It’s 11 months since the Gutenberg project was kicked off and we have seen 18 major iterations with 4,302 commits, 100+ contributors, and 1,796 issues.
Then, Matt invited Matías Ventura on stage to perform a live demo demonstrating the capabilities of the Gutenberg editor.
Matt assured that after about 12 more iterations ranging from four months, Gutenberg will finally be good enough for shipping it along with WordPress.
What Gutenberg Project needs right now –
- Needs great documentation
- Needs continued conversations
- Needs plugin developers to reimagine what their plugins and functionalities will look like in Gutenberg
Twelve years ago, WordPress introduced WYSIWYG with version 2.0 and now Gutenberg is what we need to build on for the next twelve years. Gutenberg will be around for a while.
Finally, Matt wants people like you and me to test it. Gutenberg needs you, Gutenberg needs me and Gutenberg needs every one using WordPress to test it.

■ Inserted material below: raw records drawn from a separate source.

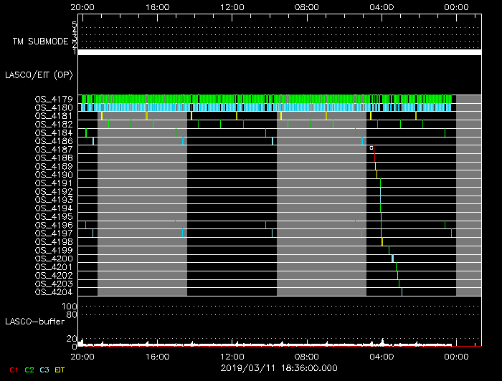Click the OS_4187 row label

54,149
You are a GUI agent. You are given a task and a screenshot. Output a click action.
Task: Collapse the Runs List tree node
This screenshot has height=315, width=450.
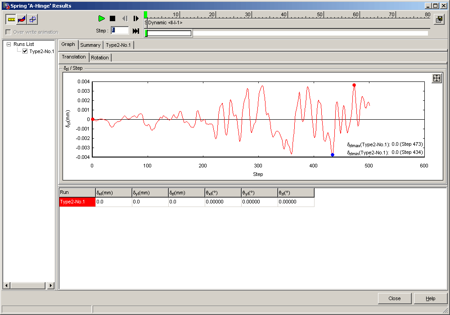click(x=9, y=44)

So what are you waiting for? Go and participate in Gutenberg testing right away.
Forget 280 characters, let’s have 280 blocks!
~ Matt Mullenweg
Gutenberg will be feature-rich and will replace the need for you to install many plugins on your WordPress site. What more, you don’t even need to hire a developer to do any powerful customization for you-you can all do it by yourself.
Transitioning Plugin Developers to Gutenberg
If you are a plugin developer yet to make your plugin compatible with Gutenberg and are fearing that your plugin will lose its functionality when Gutenberg is released with WordPress 5.0, worry not – the Gutenberg team has got you covered by releasing a Classic Editor plugin. Using this plugin, WordPress users will still be able to use your plugin by reverting back to the classic editor. But this is just a temporary solution and within this window time, you must be able to update your plugin according to the latest needs of Gutenberg.
This plugin –
- Fully replaces the Gutenberg editor and restores the Edit Post template
- Adds alternate “Edit” links to the Posts and Pages screens, on the toolbar at the top of the screen, and in the admin menu. Using these links will open the corresponding post or page in the Classic Editor
WordPress Market Share & Focus for the rest of 2018
WordPress currently has 29% market share, growing by 2% since last year.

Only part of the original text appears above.